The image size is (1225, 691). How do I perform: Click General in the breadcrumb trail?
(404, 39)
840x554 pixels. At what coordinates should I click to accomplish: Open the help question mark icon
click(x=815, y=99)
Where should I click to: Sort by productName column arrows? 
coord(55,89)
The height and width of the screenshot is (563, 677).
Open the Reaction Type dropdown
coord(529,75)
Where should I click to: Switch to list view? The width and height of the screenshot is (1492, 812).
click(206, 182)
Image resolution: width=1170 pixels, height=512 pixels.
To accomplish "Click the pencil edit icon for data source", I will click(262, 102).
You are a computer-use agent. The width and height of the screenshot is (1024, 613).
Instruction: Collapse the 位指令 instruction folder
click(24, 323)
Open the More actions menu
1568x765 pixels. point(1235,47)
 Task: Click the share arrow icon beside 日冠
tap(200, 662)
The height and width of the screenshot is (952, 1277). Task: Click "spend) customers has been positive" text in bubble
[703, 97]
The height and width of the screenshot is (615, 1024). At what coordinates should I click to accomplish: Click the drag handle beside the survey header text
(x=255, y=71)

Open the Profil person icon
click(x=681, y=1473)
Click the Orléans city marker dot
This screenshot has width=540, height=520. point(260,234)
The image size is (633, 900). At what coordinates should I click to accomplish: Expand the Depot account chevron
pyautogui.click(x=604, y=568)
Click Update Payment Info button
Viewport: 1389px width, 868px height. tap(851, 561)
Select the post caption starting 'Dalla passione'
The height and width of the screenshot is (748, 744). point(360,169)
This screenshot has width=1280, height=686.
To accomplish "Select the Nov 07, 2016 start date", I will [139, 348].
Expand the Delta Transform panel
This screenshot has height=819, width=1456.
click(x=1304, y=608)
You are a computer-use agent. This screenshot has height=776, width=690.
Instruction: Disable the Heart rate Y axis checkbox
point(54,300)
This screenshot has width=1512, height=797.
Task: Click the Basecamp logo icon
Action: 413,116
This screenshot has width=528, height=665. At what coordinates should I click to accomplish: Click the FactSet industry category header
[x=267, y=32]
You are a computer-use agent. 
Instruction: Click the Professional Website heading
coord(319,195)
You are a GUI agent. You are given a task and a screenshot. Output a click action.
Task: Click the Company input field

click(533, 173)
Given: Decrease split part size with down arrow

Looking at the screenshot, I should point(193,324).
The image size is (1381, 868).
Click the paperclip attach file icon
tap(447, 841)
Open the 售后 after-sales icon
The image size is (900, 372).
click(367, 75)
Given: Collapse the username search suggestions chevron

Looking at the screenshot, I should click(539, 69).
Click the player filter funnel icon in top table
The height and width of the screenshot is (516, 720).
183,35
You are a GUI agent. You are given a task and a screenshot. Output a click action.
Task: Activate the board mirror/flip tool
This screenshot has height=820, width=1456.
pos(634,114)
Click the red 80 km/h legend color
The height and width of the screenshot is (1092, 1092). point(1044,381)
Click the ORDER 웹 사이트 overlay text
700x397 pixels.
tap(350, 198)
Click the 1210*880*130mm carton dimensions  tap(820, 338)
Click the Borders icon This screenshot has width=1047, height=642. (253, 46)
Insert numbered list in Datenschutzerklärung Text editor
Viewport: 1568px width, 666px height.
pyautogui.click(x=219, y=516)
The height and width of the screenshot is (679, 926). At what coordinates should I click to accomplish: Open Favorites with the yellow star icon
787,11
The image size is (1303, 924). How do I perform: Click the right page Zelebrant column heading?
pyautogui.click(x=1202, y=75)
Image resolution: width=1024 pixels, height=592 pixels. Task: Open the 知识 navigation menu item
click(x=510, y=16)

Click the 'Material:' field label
□ □ □ □ □
GIVEN EXERCISE.
Reproduce the records from the line with "The height and width of the screenshot is (679, 926)." to the line with "pyautogui.click(x=1202, y=75)", both included, requests and all. Multiply every coordinate in the answers by 2.3 and round to whole numbers, with halves rounded up. Leave the requests and any sizes they give unchanged.

RESPONSE.
The height and width of the screenshot is (679, 926). At what coordinates should I click to accomplish: Open Favorites with the yellow star icon
1810,25
The image size is (1303, 924). How do I perform: Click the right page Zelebrant column heading?
pyautogui.click(x=2765, y=173)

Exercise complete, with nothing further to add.